この作家のことだから、義理と人情に訴えるちょっとしたいい話、ほろりとさせる話でそれぞれ感動的だが、その時代のことだから、主人の働きの影でいかに主人や家系を支えたかという観点のものが多く、私自身は侍的な物欲のない道徳的な生き方というのは昔から好きなので(自分がそのように生きているというわけではないが)、とても共感できるのだが、現在の、特に女性に当てはめては考えられないだろうなという風に思っていた。

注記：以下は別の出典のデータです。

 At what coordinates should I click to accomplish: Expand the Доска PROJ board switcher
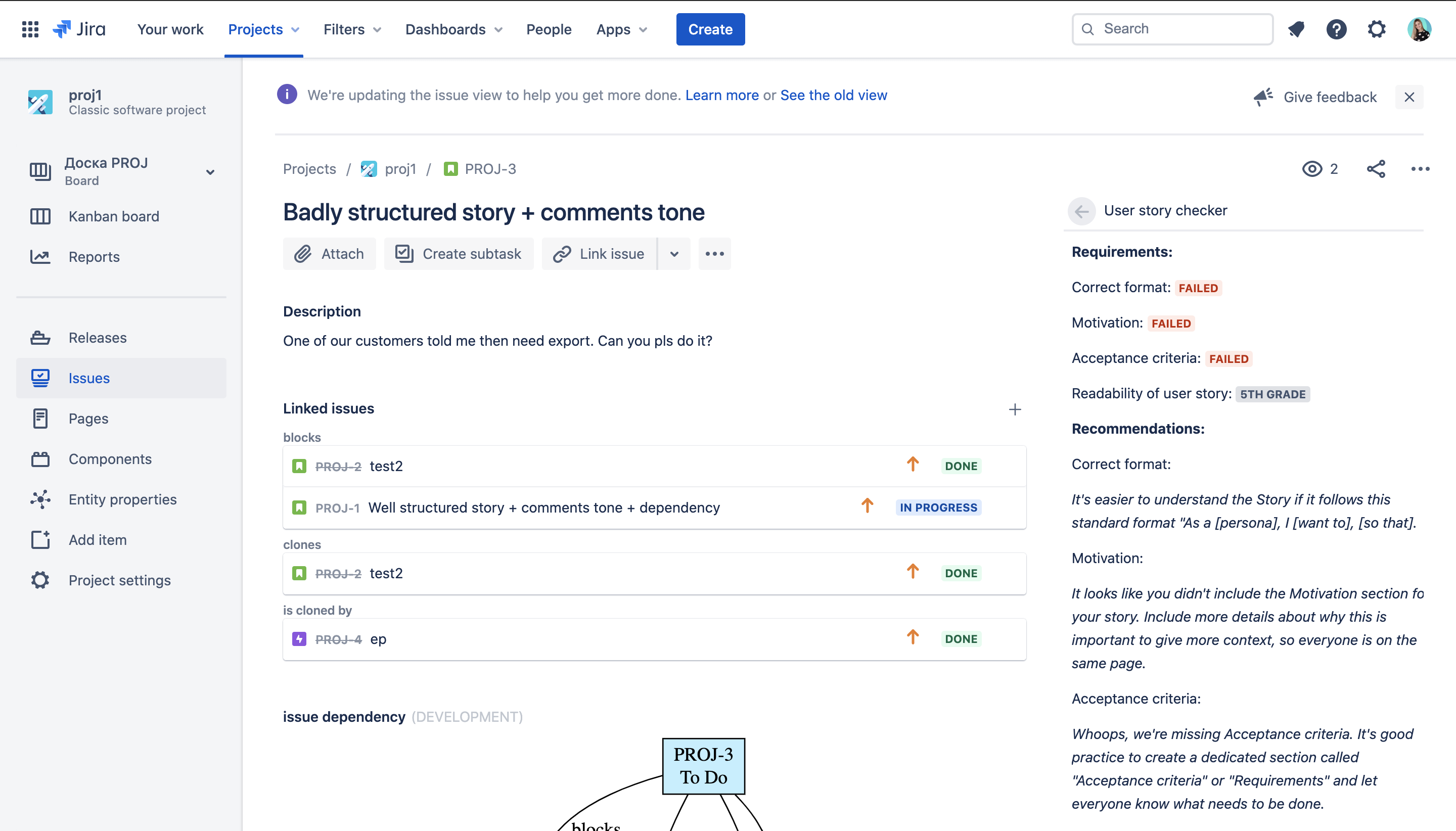210,172
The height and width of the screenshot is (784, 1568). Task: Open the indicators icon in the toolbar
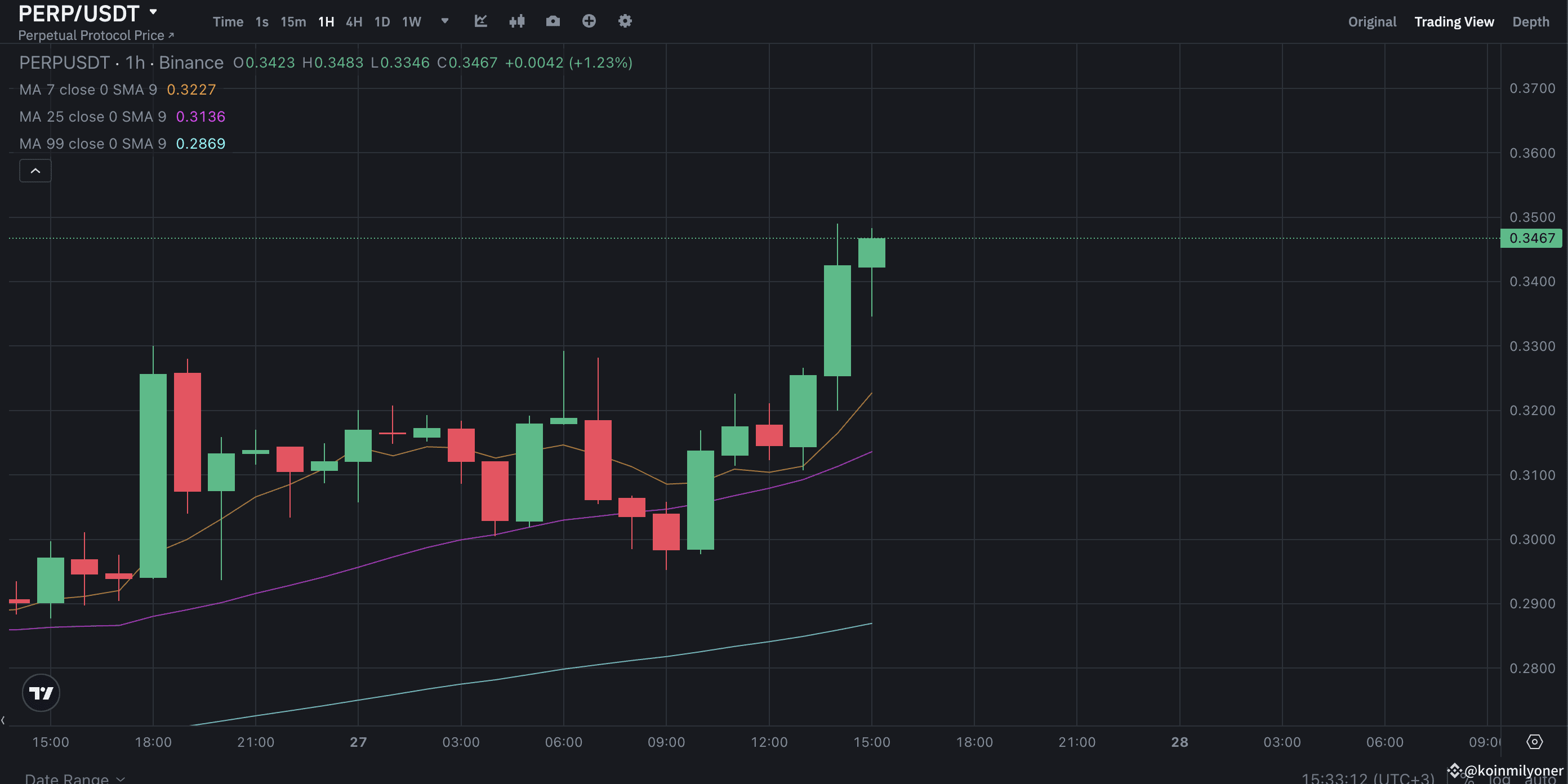pos(518,21)
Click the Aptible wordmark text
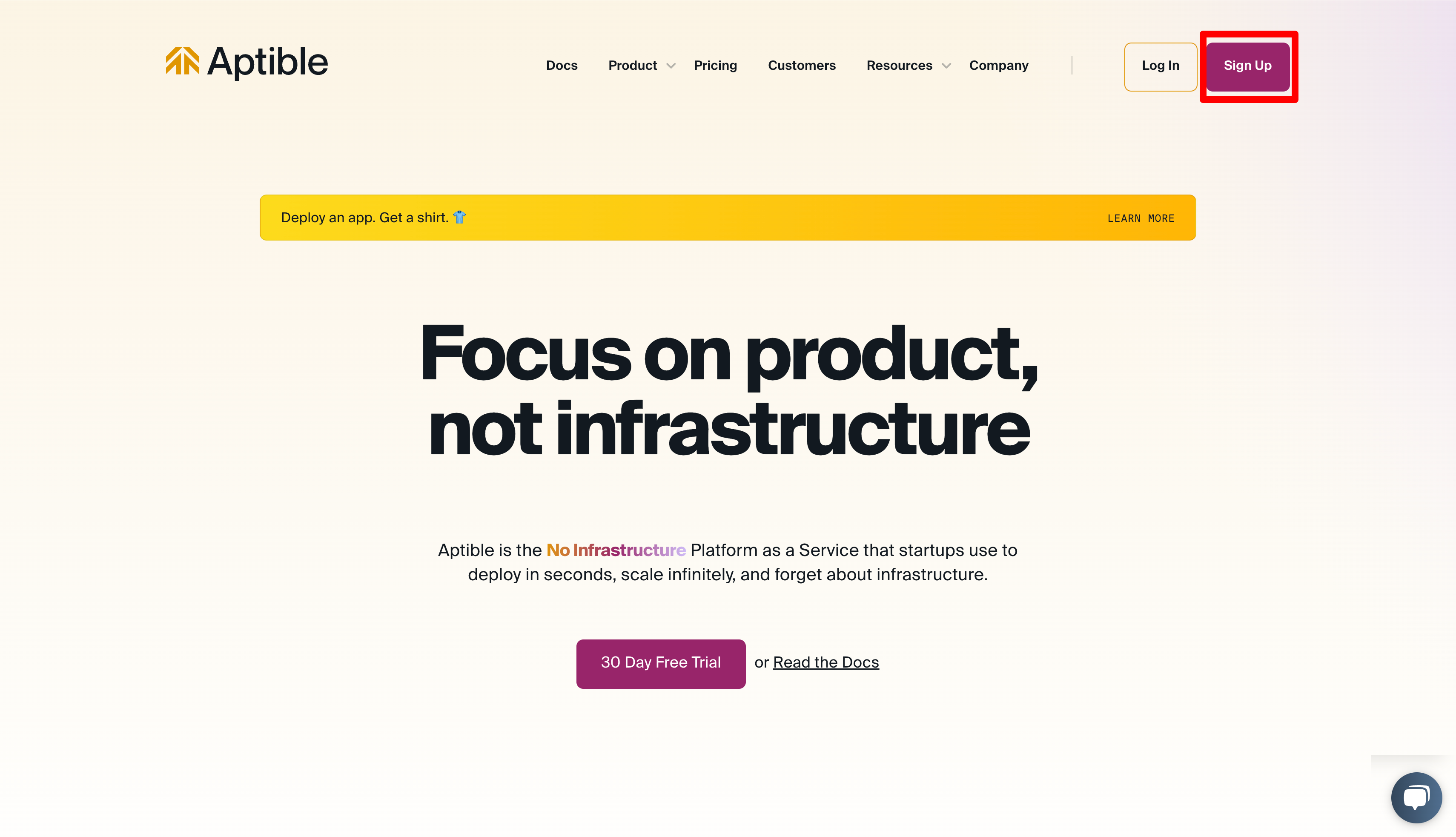The height and width of the screenshot is (837, 1456). click(268, 61)
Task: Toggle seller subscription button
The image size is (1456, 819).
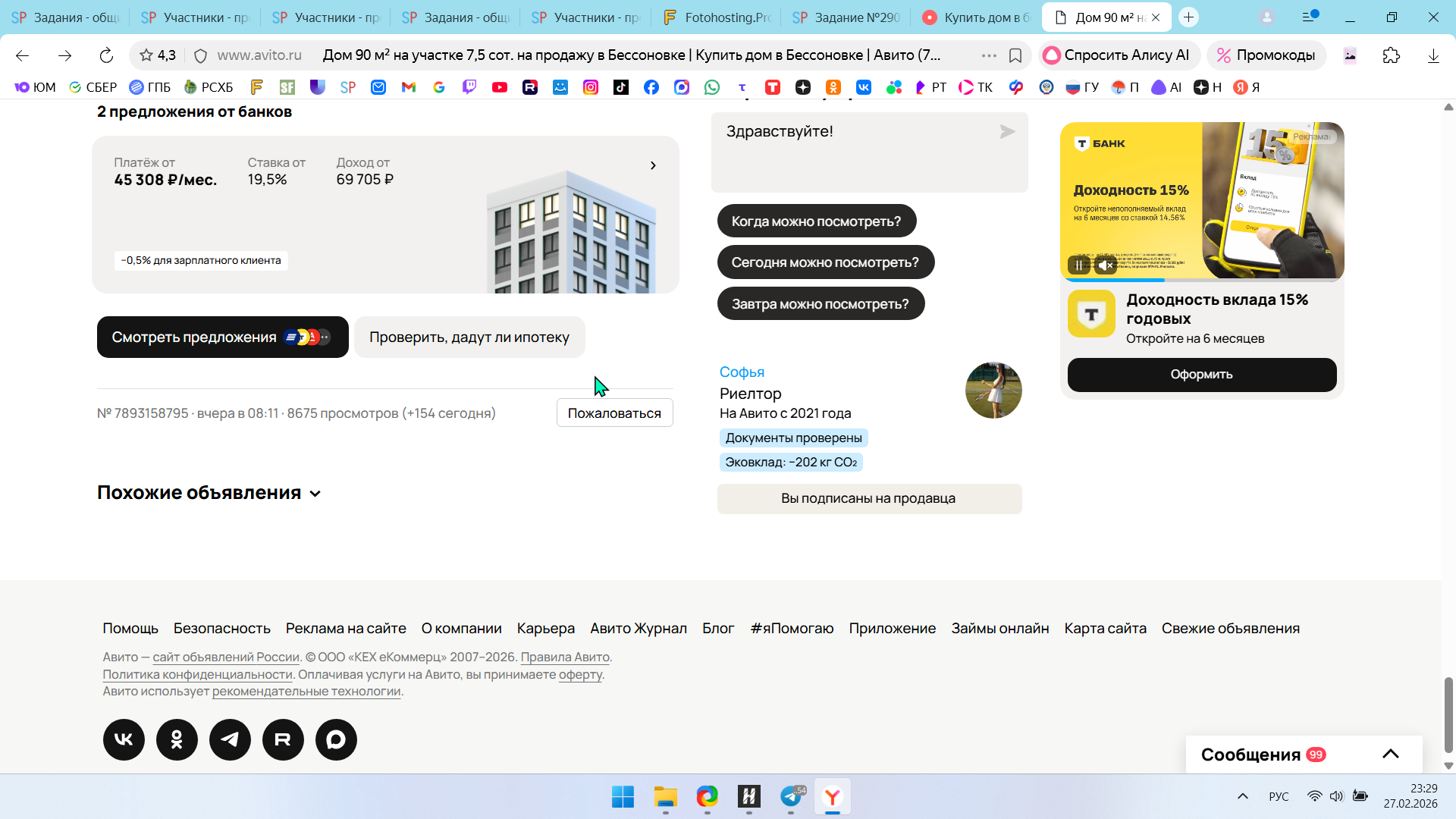Action: pos(869,499)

しかし、解説にある、作者の「女だけが不当な犠牲を払っているというのはとても心外で、もう一度よく読み返してほしい。そうではなく、夫も苦しむ、夫が苦しむのと同時に妻も夫と一緒になって、ひとつの困難を乗り切っていくという意味で書いた」という言葉から、確かに振り返ればそのとおりで、目から鱗が落ちた気分。表面的な物語でなく、そこにある真意を読み取ることが必要な、深い短編集なのである。
本作にもはっとさせられるような名言がいくつもあり、日本人たるやかくあるものという感性に大いに共感できるため、最近お気に入りの作家になりつつある。